Saved entries
#####
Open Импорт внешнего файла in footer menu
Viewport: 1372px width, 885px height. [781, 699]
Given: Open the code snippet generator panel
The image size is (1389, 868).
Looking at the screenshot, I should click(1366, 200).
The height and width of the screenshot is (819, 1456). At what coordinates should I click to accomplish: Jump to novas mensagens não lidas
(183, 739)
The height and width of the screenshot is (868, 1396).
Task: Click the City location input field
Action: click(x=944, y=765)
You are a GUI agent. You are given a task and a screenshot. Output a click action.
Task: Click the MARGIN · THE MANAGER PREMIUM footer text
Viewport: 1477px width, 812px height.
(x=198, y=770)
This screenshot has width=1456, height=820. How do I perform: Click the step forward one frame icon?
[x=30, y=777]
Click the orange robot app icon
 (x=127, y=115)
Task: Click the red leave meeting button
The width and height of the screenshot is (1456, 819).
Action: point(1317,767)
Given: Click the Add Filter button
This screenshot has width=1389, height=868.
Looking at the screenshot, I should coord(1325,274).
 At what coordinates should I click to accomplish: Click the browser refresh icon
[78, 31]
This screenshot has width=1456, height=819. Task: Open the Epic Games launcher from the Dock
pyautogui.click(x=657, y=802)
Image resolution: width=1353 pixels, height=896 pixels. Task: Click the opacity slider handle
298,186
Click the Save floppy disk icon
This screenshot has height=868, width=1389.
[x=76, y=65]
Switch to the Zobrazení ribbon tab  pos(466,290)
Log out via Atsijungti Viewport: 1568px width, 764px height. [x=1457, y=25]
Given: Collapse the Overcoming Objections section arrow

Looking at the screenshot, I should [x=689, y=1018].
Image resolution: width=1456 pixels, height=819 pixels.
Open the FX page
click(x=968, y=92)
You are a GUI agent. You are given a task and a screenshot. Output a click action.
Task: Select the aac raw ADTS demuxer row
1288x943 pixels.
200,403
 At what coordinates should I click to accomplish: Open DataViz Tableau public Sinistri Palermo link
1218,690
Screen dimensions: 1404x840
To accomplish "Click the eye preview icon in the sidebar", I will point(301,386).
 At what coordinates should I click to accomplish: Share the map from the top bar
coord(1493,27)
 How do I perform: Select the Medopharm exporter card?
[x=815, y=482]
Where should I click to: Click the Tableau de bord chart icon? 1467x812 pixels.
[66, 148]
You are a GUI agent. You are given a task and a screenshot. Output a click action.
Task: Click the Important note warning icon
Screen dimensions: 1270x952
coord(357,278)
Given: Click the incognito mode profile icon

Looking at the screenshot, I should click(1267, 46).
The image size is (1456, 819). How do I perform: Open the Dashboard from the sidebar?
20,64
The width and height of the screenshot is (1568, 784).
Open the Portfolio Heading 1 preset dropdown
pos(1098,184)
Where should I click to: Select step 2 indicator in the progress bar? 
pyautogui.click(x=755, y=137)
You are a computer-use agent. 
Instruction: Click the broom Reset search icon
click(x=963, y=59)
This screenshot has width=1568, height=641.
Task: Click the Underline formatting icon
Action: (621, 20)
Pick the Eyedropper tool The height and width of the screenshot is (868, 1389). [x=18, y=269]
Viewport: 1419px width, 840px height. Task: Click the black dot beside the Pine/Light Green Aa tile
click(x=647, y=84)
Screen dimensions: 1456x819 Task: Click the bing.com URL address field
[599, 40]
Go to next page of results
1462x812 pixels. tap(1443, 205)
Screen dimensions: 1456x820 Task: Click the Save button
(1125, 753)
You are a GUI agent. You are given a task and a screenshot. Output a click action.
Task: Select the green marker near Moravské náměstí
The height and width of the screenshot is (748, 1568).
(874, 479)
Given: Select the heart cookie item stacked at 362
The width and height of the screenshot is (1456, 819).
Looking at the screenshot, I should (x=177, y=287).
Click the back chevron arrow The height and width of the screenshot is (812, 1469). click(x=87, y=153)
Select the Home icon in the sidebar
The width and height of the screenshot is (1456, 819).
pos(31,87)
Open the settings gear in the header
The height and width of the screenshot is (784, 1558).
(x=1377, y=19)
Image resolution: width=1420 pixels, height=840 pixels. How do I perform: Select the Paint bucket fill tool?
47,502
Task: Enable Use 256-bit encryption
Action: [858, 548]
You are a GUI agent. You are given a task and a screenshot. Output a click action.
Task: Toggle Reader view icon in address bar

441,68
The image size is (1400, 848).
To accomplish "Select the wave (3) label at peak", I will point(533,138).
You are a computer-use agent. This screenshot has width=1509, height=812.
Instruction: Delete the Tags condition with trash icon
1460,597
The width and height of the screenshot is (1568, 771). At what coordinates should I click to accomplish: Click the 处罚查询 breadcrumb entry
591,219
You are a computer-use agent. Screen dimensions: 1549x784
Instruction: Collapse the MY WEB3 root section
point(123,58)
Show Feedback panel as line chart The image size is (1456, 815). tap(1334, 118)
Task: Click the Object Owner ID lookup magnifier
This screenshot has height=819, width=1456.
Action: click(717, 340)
#####
What to do - Extract each line holding the word "computer" from the records.

Answer box -
You are a computer-use agent. 
You are a computer-use agent. This screenshot has width=1509, height=812.
You are a computer-use agent. Screen dimensions: 1549x784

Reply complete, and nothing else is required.